REQUIRED TASK
Repeat the records below, swapping every "Given:" for "Goal:" and leaving everything else unchanged.

PROVIDED RECORDS

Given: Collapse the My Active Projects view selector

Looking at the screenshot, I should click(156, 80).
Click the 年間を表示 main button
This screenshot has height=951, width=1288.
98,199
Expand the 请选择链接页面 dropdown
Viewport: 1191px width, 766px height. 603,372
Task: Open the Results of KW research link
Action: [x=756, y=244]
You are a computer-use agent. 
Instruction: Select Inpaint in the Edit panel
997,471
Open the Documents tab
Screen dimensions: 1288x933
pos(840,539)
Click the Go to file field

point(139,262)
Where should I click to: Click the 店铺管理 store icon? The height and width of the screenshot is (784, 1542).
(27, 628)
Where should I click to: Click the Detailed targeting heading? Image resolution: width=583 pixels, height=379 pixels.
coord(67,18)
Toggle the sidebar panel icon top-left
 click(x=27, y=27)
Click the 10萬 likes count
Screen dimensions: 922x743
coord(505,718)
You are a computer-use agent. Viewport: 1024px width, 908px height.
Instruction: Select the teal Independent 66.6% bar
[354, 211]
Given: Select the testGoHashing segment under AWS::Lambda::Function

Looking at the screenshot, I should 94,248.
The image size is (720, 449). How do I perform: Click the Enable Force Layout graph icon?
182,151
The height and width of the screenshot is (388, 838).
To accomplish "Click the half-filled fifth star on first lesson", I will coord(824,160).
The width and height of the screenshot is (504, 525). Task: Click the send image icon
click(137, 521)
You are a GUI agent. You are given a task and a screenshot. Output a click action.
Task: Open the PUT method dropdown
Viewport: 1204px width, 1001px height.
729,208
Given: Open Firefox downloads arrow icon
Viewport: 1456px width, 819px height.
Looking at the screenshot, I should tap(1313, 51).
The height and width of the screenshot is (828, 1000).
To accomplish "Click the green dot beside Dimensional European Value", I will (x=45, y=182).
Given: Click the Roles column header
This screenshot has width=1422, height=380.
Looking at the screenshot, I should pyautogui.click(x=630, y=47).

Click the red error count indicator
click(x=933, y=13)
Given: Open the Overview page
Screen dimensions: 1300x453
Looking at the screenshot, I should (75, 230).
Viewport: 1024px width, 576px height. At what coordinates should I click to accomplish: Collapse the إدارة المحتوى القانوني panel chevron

RESULT FOR THIS EXERCISE
Goal: Collapse the My Active Projects view selector

Looking at the screenshot, I should click(156, 80).
Click the 年間を表示 main button
This screenshot has height=951, width=1288.
98,199
Expand the 请选择链接页面 dropdown
Viewport: 1191px width, 766px height. 603,372
Task: Open the Results of KW research link
Action: [x=756, y=244]
You are a computer-use agent. 
Instruction: Select Inpaint in the Edit panel
997,471
Open the Documents tab
Screen dimensions: 1288x933
pos(840,539)
Click the Go to file field

point(139,262)
Where should I click to: Click the 店铺管理 store icon? The height and width of the screenshot is (784, 1542).
(27, 628)
Where should I click to: Click the Detailed targeting heading? Image resolution: width=583 pixels, height=379 pixels.
coord(67,18)
Toggle the sidebar panel icon top-left
 click(x=27, y=27)
Click the 10萬 likes count
Screen dimensions: 922x743
coord(505,718)
You are a computer-use agent. Viewport: 1024px width, 908px height.
Instruction: Select the teal Independent 66.6% bar
[354, 211]
Goal: Select the testGoHashing segment under AWS::Lambda::Function

Looking at the screenshot, I should 94,248.
The image size is (720, 449). How do I perform: Click the Enable Force Layout graph icon?
182,151
The height and width of the screenshot is (388, 838).
To accomplish "Click the half-filled fifth star on first lesson", I will coord(824,160).
The width and height of the screenshot is (504, 525). Task: Click the send image icon
click(137, 521)
You are a GUI agent. You are given a task and a screenshot. Output a click action.
Task: Open the PUT method dropdown
Viewport: 1204px width, 1001px height.
729,208
Goal: Open Firefox downloads arrow icon
Viewport: 1456px width, 819px height.
Looking at the screenshot, I should tap(1313, 51).
The height and width of the screenshot is (828, 1000).
To accomplish "Click the green dot beside Dimensional European Value", I will (x=45, y=182).
Goal: Click the Roles column header
This screenshot has width=1422, height=380.
Looking at the screenshot, I should pyautogui.click(x=630, y=47).

Click the red error count indicator
click(x=933, y=13)
Goal: Open the Overview page
Screen dimensions: 1300x453
Looking at the screenshot, I should (75, 230).
Viewport: 1024px width, 576px height. At what coordinates should I click to accomplish: Collapse the إدارة المحتوى القانوني panel chevron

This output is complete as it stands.